My dear friends, the cross can bring you and your worst enemy together, as well. Now, if you think that’s impossible, think about what God has already done for the nation of Israel. They are now one nation when for centuries they had been two.

For Uwe Holmer, a German pastor, the question wasn’t simple. But it was clear.

The one-time East German dictator Erich Honecker was asking for his help. Honecker had long been an enemy of the church, who had also personally harried and harassed Holmer’s own family for years.

But now the Communist leader had been pushed from power, driven from his home, turned out of a hospital onto the street—and he was asking the Lutheran church to take him in.

Holmer had to decide what he believed. He knew what the answer was.

“Jesus says to love your enemies,” he explained to his neighbors at the time. “When we pray, forgive us our sins as we forgive those who sin against us—“we must take these commands seriously.”

The evangelical minister accepted the deposed dictator into his home in January 1990 and cared for him and his wife Margot for two and a half months. The action shocked Germans, East and West. The 40-year division of the country had just collapsed, and as the Cold War came to a surprising end, the German people didn’t know how they should treat those on the other side.

The until-then unknown pastor offered one bold answer: forgiveness and hospitality. Bitterness, Holmer said, is “not a good starting point for a new beginning among our people.”

When protestors arrived to yell at the minister and demand punishment for Honecker, Pastor Holmer reminded them of the Lord’s Prayer, asking God to forgive them as they forgave others (Daniel Silliman, "Died: Uwe Holmer, Pastor Who Forgave a Communist Dictator," Christianity Today, 10-2-23; www.PreachingToday.com).

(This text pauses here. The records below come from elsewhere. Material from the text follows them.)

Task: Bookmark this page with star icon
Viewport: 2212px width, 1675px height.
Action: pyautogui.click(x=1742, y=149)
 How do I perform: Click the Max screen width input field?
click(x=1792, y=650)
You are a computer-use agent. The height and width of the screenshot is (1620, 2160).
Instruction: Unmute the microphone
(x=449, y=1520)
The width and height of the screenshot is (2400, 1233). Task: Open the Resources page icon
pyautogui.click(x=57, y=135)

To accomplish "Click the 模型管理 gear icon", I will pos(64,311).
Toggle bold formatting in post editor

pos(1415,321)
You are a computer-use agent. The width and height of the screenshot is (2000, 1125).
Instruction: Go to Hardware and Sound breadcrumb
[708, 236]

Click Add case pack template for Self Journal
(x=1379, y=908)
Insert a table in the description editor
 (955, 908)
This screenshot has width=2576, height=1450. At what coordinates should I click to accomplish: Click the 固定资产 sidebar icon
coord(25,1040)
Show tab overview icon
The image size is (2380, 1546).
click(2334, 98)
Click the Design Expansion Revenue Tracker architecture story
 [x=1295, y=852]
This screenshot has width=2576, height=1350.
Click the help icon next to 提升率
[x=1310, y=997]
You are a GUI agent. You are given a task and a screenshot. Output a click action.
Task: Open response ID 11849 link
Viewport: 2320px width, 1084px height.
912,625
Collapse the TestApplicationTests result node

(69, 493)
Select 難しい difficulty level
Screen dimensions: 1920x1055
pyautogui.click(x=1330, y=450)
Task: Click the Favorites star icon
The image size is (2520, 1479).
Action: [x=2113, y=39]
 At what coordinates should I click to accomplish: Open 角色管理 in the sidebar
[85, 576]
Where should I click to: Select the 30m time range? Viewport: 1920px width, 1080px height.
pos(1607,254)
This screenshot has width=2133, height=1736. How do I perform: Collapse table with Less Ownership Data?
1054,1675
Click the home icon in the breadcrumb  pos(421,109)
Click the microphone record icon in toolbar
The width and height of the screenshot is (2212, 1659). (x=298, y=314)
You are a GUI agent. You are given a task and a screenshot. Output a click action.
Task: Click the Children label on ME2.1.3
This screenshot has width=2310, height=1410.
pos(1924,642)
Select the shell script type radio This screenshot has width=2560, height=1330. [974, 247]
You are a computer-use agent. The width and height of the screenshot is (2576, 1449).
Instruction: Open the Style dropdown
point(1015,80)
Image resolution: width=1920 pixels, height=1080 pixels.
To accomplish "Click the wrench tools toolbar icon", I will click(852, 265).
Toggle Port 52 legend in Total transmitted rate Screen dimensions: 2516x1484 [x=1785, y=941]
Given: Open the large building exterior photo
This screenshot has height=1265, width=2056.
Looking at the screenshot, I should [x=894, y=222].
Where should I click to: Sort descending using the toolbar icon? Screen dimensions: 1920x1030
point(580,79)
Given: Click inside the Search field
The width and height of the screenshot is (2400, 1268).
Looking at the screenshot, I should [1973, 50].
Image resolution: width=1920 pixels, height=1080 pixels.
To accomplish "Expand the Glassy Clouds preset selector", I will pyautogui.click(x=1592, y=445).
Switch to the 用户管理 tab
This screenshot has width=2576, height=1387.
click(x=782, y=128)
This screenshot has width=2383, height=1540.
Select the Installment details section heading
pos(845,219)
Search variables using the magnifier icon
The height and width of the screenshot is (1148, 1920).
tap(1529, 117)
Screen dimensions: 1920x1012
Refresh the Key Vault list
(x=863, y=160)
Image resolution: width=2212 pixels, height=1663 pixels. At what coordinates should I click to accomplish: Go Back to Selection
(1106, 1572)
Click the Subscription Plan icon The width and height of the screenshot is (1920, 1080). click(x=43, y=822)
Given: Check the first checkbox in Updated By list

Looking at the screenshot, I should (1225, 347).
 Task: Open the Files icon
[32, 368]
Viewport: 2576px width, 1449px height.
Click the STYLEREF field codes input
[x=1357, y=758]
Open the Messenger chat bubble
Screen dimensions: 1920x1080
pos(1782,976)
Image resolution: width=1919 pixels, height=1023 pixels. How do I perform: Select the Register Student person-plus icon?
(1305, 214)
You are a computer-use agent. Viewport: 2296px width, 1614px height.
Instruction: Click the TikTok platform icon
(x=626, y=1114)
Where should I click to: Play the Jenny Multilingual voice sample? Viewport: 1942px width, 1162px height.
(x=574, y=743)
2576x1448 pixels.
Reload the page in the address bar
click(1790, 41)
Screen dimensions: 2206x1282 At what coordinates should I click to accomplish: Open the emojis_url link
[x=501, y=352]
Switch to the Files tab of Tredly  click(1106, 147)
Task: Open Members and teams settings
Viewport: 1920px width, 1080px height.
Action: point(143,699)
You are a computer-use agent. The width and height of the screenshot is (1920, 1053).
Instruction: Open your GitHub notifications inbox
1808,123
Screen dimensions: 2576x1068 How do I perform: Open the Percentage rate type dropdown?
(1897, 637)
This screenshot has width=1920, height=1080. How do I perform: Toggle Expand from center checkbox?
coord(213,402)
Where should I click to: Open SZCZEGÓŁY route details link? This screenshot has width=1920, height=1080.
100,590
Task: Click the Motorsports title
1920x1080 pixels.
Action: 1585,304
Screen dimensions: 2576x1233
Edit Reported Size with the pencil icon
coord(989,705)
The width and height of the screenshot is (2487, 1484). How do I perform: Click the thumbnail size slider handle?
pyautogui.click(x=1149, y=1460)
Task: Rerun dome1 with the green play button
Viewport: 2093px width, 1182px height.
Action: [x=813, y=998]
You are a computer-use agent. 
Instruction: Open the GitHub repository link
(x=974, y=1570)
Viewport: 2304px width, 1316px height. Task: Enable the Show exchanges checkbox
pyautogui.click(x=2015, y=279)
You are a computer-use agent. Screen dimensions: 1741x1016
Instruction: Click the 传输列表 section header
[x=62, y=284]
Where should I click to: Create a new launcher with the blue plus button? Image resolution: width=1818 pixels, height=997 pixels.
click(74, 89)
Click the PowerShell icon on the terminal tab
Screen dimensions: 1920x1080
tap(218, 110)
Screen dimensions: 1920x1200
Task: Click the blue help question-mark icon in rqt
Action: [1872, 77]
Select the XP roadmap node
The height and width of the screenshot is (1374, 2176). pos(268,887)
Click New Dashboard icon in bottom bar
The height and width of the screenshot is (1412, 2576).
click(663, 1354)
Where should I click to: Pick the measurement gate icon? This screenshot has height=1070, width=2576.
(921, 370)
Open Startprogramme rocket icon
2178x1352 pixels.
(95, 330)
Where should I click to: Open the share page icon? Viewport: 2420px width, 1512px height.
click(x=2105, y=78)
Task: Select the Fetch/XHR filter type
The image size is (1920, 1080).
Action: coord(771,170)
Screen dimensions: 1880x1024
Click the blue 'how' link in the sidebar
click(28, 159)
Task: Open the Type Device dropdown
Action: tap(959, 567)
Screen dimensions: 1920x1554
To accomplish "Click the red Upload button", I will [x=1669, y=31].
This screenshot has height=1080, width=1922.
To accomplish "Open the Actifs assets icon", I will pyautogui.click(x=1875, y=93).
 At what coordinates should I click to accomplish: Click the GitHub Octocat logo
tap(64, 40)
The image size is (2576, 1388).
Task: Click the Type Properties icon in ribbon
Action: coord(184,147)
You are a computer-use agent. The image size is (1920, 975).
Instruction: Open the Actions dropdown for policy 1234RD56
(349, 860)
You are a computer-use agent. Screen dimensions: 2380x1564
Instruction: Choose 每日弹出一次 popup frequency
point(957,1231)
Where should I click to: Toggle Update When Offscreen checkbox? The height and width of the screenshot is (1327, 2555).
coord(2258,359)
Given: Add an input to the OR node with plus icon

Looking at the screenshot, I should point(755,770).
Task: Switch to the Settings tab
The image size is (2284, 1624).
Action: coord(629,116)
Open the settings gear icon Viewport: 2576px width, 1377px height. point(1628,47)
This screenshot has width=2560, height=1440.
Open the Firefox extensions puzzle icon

God forgave you from an old rugged cross—you, whose sins put Him there. Let that motivate and empower you to forgive your enemy. Who knows? God may turn him or her into a friend someday.

If you’re wondering, “Is there any hope for me?” 1st, trust God to revive you. Then 2nd, trust God to unite you with your enemies. Trust God to turn your despair into praise.

William McRaven, who was commander of US Special Forces Command, gave an oft-quoted speech at a university graduation in Texas in 2014. In that speech, he spoke of his training to become a US Navy SEAL. Specifically, he described Hell Week at his Basic Underwater Demolition SEAL training (otherwise known as BUDS).

It is the ninth week of SEAL training, and it is six days of no sleep, constant physical and mental harassment, and one special day at the Mud Flats. The Mud Flats are an area between San Diego and Tijuana where the water runs off and creates the Tijuana marshes—a swampy patch of terrain where the mud will engulf you. You paddle down to the mud flats and spend the next 15 hours trying to survive the freezing-cold mud, the howling wind and the incessant pressure from the instructors to quit.

As the sun began to set that Wednesday evening, McRaven’s training class was ordered into the mud. The mud consumed each man till there was nothing visible but their heads. The instructors told us them they could leave the mud if only five men would quit—just five men and we could get out of the oppressive cold.

Looking around the mud flat, it was apparent that some students were about to give up. It was still over eight hours till the sun came up—eight more hours of bone-chilling cold. The chattering teeth and shivering moans of the trainees were so loud it was hard to hear anything. And then, one voice began to echo through the night—one voice raised in song.

The song was terribly out of tune but sung with great enthusiasm. One voice became two, and two became three, and before long everyone in the class was singing.

They knew that if one man could rise above the misery then others could as well. The instructors threatened them with more time in the mud if they kept up the singing—but the singing persisted. And somehow, the mud seemed a little warmer, the wind a little tamer and the dawn not so far away (Wes Brendenhof blog, When You’re Up to Your Neck in Mud –Sing! 8-9-22; www.PreachingToday.com).

If you find yourself neck deep in the mud these days, then sing! Look to the Lord, and by faith, praise Him! It will make your situation seem a little less hopeless especially when you realize that God delights in doing the impossible.